Who’s the Wiseacre?

Stephanie Mumford Brown, back when her middle name was Melva, riding Bonnie Prince Charlie near her aunt, cousins, sisters, and those trees where she used to write stories.

I tell stories, many of them true. It all began one summer day long ago, when I got out a notebook and pencil, climbed up a tree, sat on a branch, and wrote my first story: “If I was a Kig.”

This utopian fantasy involved fair play and ponies for all. Spelling, not so much.

In college I studied with a couple of great storytellers, E.L. Doctorow and Grace Paley. But I wanted to get paid regularly to tell stories, so I dropped my novel intentions and got into newspapering.

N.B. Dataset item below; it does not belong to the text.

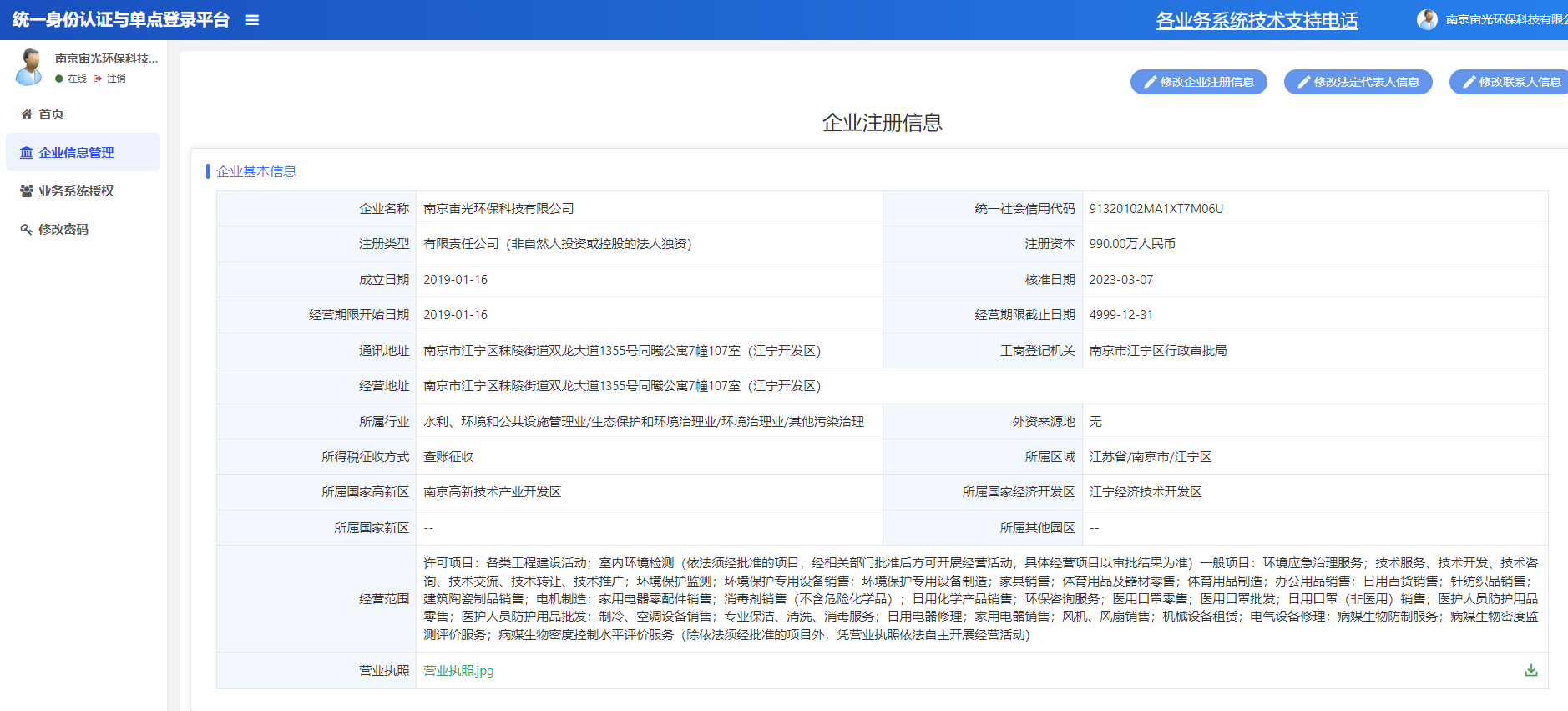The image size is (1568, 711).
Task: Select 修改密码 in the sidebar menu
Action: pos(63,230)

Of all the stories I reported, the ones about businesses fascinated me the most—how they got started, what they made, who bought it. When I got to New York City and still wanted to get paid for writing, Condé Nast and Hearst wouldn’t hire me, so I began telling stories for companies, not just about them.

Eventually I decided I couldn’t be a worse boss than anyone I had worked for, so I started my own business. That chugged along for a couple of decades, with and without partners and staff, sometimes making a tidy profit, sometimes stumbling a bit. But always telling stories for others, for pretty good pay.

Then came enormous changes at the last minute. I’d spent decades as fortune’s child, more or less, when suddenly all of my fans started getting hit by shit. One vignette sums it up: I’m on my laptop in my dying husband’s hospital room, editing text written by a raging-narcissist partner who’s pilfering our company till, for a Saudi bank’s investment magazine that will never be published because our client contact gets fired… when my son comes in to tell me his girlfriend is pregnant again.

It takes village to deal with multiple years of disruption like this. Mine includes friends, family, therapy—and books, articles, and blogs. The facts, insight, and laughs I’ve gained through reading have been big factors in keeping my head on straight.

Now I’m taking my place in the public conversation—because shit happens, change marches on, opportunities open up, and it helps to talk about them in the many forms of “talking” available in a digital environment. So I started Wiseacre Press as a vehicle to share stories in two ways: advice/memoir books with an edge, and an edgy blog that supports and promotes them.